この記事は、車中泊関連の書籍を10冊以上執筆し、1000泊を超える車中泊を重ねてきた「クルマ旅専門家・稲垣朝則」が、全国各地からセレクトした「クルマ旅にお勧めしたい100の旅先」の紹介です。
正確に云うと、神の子池は摩周湖と同じ水が湧き出す神秘の泉
北海道の「青池」といえば、最近人気の美瑛白金地区にある「青い池」ではなく、この「神の子池」が元祖だ。
水温は年間を通して8℃と低く、重なり合うように沈んだ倒木が、腐敗することもなく水深5メートルの底に横たわる姿がはっきり見える。
そして、その隙間を縫うように数匹のオショロコマが泳ぐ光景は神秘的で、確かに太古の昔からずっと変わらぬ姿を、今も守り続けているかのようだ。
さて。カムイトー(神の湖)と呼ばれる摩周湖には、流れ込む川も、湖から流れ出す川もないことをご存知だろうか。

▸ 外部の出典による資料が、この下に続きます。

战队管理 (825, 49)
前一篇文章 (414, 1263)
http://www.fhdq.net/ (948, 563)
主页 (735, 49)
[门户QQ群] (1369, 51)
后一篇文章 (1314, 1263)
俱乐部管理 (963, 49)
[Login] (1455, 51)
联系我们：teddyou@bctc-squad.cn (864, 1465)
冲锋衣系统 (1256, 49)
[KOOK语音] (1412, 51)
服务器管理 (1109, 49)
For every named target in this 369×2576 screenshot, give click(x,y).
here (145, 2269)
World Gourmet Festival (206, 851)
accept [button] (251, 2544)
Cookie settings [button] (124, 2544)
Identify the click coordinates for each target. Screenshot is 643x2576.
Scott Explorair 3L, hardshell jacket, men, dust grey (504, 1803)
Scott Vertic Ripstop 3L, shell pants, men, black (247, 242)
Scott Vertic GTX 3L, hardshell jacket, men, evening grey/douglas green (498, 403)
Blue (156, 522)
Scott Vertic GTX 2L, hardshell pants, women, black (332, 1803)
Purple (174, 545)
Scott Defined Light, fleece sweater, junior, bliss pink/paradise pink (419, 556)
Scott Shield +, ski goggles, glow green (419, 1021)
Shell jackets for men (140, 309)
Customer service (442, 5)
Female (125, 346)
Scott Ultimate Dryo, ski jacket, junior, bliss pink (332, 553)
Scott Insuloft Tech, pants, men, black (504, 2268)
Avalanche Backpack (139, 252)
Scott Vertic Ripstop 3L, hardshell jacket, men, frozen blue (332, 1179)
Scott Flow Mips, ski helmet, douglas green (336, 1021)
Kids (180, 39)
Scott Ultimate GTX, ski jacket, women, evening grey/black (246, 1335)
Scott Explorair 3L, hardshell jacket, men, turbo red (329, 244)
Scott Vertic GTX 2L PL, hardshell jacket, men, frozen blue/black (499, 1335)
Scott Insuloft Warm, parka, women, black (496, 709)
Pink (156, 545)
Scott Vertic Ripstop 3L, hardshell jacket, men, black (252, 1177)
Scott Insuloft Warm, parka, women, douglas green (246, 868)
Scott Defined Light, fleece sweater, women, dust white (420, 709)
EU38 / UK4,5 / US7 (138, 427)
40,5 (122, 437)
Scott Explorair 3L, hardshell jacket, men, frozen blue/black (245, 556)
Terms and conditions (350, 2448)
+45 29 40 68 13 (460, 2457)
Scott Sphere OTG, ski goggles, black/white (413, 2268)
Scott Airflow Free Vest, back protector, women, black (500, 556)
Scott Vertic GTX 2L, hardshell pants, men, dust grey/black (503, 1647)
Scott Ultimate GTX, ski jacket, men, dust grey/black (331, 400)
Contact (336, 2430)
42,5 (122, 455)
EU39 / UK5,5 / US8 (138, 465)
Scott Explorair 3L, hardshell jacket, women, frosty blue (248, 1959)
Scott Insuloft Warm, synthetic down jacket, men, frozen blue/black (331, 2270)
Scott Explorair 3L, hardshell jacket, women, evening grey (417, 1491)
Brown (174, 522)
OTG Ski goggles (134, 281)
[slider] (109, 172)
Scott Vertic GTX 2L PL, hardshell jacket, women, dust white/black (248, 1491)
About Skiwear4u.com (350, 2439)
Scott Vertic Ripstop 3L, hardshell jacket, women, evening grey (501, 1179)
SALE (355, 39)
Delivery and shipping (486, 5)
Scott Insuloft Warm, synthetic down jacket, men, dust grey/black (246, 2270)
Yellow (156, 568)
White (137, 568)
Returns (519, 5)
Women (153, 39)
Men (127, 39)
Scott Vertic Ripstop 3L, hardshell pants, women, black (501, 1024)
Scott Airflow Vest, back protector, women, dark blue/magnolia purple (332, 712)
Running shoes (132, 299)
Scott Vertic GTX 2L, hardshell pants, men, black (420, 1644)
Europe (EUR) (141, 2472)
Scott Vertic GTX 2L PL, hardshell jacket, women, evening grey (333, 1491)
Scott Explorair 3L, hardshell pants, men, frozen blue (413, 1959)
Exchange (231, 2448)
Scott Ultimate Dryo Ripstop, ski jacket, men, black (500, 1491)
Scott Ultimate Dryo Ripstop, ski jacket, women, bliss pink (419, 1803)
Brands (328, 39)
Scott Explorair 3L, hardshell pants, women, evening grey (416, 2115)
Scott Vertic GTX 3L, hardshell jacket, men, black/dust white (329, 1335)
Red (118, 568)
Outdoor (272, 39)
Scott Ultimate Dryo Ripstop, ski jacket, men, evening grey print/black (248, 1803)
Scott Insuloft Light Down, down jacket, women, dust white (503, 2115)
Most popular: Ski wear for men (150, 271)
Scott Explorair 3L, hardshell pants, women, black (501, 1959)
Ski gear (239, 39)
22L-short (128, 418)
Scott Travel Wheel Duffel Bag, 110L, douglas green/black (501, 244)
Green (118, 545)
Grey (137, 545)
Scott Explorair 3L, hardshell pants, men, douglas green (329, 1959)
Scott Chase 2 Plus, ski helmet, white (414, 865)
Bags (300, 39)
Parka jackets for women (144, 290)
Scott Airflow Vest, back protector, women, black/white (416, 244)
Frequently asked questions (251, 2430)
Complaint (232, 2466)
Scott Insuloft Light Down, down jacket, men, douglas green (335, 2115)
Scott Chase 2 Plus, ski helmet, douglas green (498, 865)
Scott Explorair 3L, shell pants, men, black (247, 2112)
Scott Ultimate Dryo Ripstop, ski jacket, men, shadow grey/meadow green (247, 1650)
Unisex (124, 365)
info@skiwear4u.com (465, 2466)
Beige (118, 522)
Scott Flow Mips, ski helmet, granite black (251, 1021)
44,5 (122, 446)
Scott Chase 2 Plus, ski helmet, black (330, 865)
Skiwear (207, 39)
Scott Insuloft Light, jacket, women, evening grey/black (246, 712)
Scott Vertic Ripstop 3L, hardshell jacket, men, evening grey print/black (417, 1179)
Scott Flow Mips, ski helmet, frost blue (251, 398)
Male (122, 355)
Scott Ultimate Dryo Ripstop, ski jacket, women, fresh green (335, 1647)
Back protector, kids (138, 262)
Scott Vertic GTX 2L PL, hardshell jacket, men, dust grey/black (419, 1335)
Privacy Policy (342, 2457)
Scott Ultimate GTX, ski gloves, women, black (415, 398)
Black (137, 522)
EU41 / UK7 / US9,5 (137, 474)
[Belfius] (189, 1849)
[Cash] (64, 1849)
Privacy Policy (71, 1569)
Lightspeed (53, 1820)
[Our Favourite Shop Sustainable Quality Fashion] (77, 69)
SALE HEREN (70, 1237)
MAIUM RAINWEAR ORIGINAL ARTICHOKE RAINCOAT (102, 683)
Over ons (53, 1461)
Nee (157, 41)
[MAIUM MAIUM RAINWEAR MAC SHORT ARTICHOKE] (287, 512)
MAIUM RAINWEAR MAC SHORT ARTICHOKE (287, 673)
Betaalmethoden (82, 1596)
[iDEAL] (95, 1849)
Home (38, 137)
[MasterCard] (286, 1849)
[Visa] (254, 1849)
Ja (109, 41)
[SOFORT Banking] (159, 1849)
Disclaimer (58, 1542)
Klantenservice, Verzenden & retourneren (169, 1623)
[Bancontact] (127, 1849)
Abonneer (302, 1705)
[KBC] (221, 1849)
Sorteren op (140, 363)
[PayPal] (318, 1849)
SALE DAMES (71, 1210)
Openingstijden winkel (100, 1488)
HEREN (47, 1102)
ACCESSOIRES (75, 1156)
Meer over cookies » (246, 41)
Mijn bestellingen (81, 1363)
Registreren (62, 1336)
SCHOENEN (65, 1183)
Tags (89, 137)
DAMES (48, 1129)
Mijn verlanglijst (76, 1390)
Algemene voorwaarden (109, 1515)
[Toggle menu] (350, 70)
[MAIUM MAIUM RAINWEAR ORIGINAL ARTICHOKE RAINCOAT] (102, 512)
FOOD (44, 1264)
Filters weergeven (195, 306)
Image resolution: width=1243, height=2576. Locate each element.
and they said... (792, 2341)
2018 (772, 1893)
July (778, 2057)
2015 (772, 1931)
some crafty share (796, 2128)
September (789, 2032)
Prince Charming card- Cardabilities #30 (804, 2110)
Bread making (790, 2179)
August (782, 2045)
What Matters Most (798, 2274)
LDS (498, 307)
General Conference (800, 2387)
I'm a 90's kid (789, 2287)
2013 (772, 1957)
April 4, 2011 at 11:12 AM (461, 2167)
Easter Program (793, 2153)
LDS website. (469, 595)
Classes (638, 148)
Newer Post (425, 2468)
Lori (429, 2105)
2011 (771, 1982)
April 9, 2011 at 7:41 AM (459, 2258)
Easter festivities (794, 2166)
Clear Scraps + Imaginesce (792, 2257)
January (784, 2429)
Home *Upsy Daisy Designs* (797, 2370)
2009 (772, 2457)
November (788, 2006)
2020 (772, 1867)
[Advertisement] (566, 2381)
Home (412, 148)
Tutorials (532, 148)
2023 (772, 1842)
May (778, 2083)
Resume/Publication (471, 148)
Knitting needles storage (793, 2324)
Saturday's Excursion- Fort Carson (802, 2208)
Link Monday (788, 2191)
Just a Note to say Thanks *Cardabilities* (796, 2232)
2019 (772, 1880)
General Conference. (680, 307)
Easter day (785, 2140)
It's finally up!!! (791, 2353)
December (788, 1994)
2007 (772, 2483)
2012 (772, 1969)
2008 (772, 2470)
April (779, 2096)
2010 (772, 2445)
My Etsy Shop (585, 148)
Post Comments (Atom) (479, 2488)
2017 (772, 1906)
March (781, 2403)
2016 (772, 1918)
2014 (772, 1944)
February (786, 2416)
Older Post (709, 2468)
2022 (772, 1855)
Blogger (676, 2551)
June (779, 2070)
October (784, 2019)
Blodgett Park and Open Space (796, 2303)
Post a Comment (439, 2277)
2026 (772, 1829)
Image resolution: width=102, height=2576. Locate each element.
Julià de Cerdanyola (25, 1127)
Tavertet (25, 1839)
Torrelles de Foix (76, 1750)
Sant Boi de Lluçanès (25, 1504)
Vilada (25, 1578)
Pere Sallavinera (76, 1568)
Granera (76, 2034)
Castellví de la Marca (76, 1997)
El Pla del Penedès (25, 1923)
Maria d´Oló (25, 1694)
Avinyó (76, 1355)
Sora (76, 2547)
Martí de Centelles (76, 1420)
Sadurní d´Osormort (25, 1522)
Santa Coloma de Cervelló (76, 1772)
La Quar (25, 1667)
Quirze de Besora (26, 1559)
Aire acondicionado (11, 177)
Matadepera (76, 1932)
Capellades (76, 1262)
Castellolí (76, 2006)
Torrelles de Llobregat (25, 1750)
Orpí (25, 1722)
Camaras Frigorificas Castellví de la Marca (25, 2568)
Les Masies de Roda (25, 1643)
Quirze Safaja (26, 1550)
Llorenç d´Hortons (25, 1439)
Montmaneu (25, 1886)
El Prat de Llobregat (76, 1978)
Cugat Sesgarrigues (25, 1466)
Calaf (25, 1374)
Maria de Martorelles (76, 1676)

にもかかわらず年中水位が変わらないのは、湖の周辺に伏流水を湧き出させているからとされてきた。
「神の子池」は、長年その伏流水の泉といわれてきたのだが、Wikipediaには水質調査の結果、神の子池の水源は摩周湖本体ではなく、外輪山への降水が伏流水となって湧き出しているとの記述があった。
分かりやすく云うと、「神の子池」の水は「摩周湖の底」に端を発しているのではなく、外輪山から摩周湖を経由せずに、地下の水脈を通って湧き出しているということになる。
だがよく考えてみれば、流入してくる川がない以上、摩周湖の水だって元を辿れば外輪山への降水だ。
であれば大元は同じで、「ことさら」に違いをアピールする必要があるとは思えない。
学者じゃない我々にはどっちでもいいことだが、どうせなら昔話のままのほうが、ミステリアスでおもしろい(笑)。
マイカー・アクセス
「神の子池」は、道道摩周湖斜里線からハトイ林道に入り、2キロほど未舗装の道を進んだところにある。
林道の入口に「神の子池風景林」の看板が立っているし、今はたいていのカーナビにも登録されているので、迷うことはないと思う。
ただこういう看板も立っているので、人の少ない早朝に行くのは控えたほうがいいだろう。
池の手前には広い駐車場がある。